16- Thomas Hunt Morgan
(1866-1945) Genetist of American origin, unraveled the connection between miosis and genetic segregation. His discoveries about genes and their location on chromosomes helped make biology an experimental science. He won the Nobel Prize in Medicine in 1933.
17- Alexander Fleming
(1881-1955) An outstanding Scottish biologist and pharmacologist who contributed to the development of antibiotic medicines through his discovery of penicillin from mold Penicillium Notatum . Fleming's work brought new hope to mankind to tackle different diseases and treat bacterial infections. He received the Nobel Prize in Medicine in 1945.
18- Ernst Mayr
(1904-2005) Known as the twentieth-century Darwin, this German scientist tried to solve the problem of species raised by Darwin through the publication of Systematics and the Origin of Species . Mayr sought to abound in his ideas about evolutionary biology. His work and his discoveries were a great influence for the formulation of later theories, such as the theory of punctuated equilibrium.
19- Erwin Chargaff
(1905-2002): this Austrian biologist is known mainly for his discovery of two rules related to the structure of DNA and its formation in the form of double helix. He found that some substances within the structure of DNA are comparable to other substances.

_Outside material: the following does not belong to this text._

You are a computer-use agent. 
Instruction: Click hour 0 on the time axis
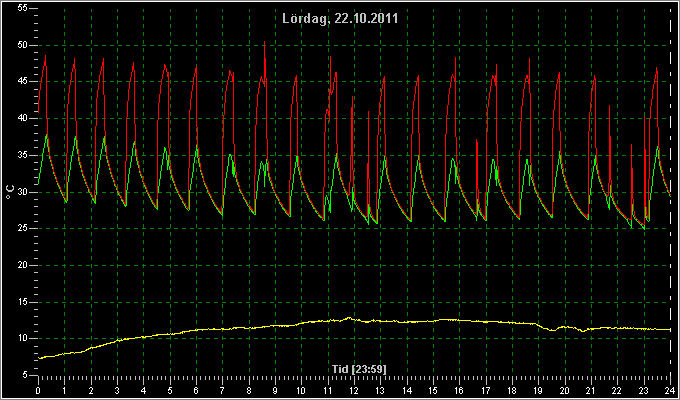tap(38, 390)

He also discovered that DNA composition varies among species .
20- Rachel Carson
(1907-1964) Marine biologist born in the United States who worked to warn the public about the danger of pesticide use. His work helped set up the Environmental Protection Agency. He published several volumes about marine life at the beginning of his career. He later devoted himself to helping to change government policies on the use of some pesticides.
21- George Beadle
(1909-1975) American geneticist who showed, by means of the radiation of mold spores Neurospora crassa And monitoring of the resulting mutations, that mutations induced in the genes corresponded to alterations in specific enzymes. This discovery helped to accept the hypothesis of a gene / an enzyme. He was awarded the Nobel Prize in Medicine in 1958.
22- Frances Oldham Kelsey
(1914-) American scientist, member of the FDA (Food and Drug Administration in the United States). His work prevented the commercialization of Thalidomide in the United States, saving the lives of thousands of children. He led the movement that resulted in stricter regulation of drug distribution.